Мать и Катя в эти дни не разлучались: они сидели рядом со мною на траве, говорили намеками, перекидывались загадочными словами и часто беспричинно смеялись. Мать повеселела, стала старательно наряжаться, и в круглом лице ее я увидел что-то новое — какое-то нетерпеливое ожидание и девичий задор. А Катя стала больше похожа на бабу: с девками не гуляла, ходила важно, тяжелыми шагами, а вечером исчезала куда-то.

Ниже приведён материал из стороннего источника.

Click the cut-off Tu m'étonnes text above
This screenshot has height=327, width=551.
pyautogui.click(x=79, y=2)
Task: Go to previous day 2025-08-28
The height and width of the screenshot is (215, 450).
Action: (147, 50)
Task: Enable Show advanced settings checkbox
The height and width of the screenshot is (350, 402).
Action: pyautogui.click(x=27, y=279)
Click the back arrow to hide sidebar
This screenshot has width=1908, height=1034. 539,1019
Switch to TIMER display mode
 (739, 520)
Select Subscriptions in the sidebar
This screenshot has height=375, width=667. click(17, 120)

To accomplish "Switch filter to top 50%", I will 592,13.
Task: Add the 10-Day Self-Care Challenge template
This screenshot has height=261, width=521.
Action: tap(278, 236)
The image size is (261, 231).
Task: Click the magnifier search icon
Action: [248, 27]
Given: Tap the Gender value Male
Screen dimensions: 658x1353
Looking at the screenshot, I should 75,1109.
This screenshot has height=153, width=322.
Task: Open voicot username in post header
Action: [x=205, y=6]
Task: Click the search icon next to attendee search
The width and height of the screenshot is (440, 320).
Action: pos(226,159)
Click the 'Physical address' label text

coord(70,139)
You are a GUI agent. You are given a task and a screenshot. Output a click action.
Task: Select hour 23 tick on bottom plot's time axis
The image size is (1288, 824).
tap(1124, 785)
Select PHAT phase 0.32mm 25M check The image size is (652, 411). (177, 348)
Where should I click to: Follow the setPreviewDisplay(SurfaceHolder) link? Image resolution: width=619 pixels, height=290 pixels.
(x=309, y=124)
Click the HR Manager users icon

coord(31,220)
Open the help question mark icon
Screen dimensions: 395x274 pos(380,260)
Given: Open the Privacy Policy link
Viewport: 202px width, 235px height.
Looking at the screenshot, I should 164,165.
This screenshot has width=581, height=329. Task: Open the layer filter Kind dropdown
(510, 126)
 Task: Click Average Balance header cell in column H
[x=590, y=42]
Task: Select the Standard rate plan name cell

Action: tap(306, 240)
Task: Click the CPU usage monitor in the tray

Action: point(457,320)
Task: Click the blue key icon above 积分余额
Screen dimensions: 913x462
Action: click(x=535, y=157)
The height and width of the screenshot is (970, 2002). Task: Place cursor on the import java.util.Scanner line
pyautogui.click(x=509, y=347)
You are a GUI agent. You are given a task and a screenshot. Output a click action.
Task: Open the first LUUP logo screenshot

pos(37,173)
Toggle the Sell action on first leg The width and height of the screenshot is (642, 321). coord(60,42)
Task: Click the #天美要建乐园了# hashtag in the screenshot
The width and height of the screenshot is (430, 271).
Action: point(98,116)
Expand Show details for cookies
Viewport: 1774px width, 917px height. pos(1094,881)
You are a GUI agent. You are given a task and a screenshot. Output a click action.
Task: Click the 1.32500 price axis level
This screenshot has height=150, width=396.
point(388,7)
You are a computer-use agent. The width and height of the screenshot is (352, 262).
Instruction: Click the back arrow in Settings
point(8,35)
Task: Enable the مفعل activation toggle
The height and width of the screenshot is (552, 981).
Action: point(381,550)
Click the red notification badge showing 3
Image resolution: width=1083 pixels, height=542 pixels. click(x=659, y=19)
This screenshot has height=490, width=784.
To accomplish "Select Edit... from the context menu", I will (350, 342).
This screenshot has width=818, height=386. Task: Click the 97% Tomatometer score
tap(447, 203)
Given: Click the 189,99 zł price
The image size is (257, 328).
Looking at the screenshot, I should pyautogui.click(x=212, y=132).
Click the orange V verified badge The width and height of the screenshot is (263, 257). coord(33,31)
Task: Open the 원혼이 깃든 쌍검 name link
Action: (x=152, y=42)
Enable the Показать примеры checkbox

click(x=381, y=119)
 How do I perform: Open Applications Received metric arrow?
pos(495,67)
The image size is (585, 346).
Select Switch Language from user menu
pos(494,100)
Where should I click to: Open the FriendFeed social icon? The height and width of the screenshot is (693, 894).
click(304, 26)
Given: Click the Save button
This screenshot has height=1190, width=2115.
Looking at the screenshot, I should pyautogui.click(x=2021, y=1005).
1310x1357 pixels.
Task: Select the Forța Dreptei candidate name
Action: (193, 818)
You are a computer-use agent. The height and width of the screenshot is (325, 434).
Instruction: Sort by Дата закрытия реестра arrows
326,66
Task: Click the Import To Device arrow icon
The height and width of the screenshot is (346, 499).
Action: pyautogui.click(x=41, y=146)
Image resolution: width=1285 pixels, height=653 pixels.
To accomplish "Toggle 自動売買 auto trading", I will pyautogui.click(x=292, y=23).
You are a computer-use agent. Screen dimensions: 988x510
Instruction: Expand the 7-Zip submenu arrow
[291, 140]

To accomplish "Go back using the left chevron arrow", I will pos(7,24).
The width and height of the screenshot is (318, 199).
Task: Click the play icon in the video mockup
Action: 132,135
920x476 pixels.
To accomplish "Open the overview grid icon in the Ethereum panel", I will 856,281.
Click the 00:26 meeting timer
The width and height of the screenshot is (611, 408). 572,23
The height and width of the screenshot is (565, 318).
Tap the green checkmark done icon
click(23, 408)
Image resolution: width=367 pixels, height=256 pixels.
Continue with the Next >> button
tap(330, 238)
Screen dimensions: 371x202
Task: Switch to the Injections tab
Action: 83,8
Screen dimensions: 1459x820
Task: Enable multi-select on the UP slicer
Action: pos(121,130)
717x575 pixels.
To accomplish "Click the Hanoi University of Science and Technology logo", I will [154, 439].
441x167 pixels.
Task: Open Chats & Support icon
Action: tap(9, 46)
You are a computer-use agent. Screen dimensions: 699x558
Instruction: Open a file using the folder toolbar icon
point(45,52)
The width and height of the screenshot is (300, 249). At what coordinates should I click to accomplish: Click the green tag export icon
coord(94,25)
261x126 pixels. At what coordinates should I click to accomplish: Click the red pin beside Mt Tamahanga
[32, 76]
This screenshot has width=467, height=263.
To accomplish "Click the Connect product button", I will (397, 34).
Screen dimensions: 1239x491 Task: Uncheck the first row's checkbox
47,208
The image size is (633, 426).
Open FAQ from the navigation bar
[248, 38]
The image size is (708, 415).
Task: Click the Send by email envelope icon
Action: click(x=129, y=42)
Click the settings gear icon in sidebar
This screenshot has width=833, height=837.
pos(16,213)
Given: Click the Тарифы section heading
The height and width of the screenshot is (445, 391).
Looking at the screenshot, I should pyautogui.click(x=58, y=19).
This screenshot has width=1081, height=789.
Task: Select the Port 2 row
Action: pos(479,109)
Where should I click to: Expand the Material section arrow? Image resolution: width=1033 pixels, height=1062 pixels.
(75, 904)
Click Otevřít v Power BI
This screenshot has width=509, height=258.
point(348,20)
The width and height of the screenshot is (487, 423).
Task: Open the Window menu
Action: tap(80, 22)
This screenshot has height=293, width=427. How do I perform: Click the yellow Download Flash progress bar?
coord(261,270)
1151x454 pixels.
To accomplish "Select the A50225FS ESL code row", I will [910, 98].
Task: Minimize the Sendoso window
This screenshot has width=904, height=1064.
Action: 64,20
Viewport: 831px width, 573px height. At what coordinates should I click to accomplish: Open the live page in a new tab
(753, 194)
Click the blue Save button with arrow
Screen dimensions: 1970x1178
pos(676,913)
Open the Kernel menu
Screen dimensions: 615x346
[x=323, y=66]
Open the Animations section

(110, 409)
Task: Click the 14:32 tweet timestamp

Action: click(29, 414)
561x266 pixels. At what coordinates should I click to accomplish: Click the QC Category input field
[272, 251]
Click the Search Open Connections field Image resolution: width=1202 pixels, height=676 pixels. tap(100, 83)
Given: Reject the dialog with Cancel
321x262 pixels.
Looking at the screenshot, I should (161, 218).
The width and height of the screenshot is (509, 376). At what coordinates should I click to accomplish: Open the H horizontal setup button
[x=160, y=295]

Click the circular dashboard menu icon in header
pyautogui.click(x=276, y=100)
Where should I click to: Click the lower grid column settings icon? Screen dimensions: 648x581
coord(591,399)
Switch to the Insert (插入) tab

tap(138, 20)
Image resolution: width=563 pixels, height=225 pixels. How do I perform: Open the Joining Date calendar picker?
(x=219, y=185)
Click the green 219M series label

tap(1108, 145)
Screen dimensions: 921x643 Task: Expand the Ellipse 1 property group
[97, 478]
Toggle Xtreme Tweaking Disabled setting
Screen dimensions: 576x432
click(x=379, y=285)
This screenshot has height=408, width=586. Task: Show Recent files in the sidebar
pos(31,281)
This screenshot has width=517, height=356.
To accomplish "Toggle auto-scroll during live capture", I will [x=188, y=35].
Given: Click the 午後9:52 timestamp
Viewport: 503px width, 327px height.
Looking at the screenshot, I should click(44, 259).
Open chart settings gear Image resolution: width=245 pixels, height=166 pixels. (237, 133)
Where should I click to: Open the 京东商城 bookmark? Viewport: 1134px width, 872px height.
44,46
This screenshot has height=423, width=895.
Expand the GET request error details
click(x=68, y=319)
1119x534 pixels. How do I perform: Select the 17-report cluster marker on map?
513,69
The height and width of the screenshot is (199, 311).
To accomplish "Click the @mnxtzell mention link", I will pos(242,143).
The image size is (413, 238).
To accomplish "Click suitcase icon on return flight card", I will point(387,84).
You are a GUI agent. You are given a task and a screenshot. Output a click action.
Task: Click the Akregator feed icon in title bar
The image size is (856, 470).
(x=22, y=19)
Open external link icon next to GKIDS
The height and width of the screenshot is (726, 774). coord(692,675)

Об отъезде мать со мной ничего не говорила, но я видел по ее оживленному лицу и мечтающим глазам, что скоро уедем. Однажды Катя вздохнула облегченно и размечталась:
— Ну, невестка, пожила под тятенькиным гнетом. Сколь земных поклонов отбили, сколь лестовок истрепали, сколь золотых денечков загубили!.. А времечко пришло — разлетимся из этого гнезда в разные стороны… Вы — на Волгу, на ватаги, я — в другую семью. Уж я под кнутом да под ярмом не буду: сама себе со своим Яшкой гнездо совью. Старик-то со старухой Киселевы знаешь какие, дряхлые, недужные, а девка на выданье. Оба они с Яшкой-то смирные, бессловесные… Тятенька-то хочет сперва Сыгнея женить, а обо мне у него и речи нет: лишние руки нужны. А я раньше Сыгнейки повенчаюсь. После пожинок старик Киселев к тятеньке сватать меня придет, как снег на голову.
Мать прижималась к Кате и смеялась.
— Какая ты отчаянная, Катя! Прямо зависть берет…
И в кого ты только такая в семье уродилась?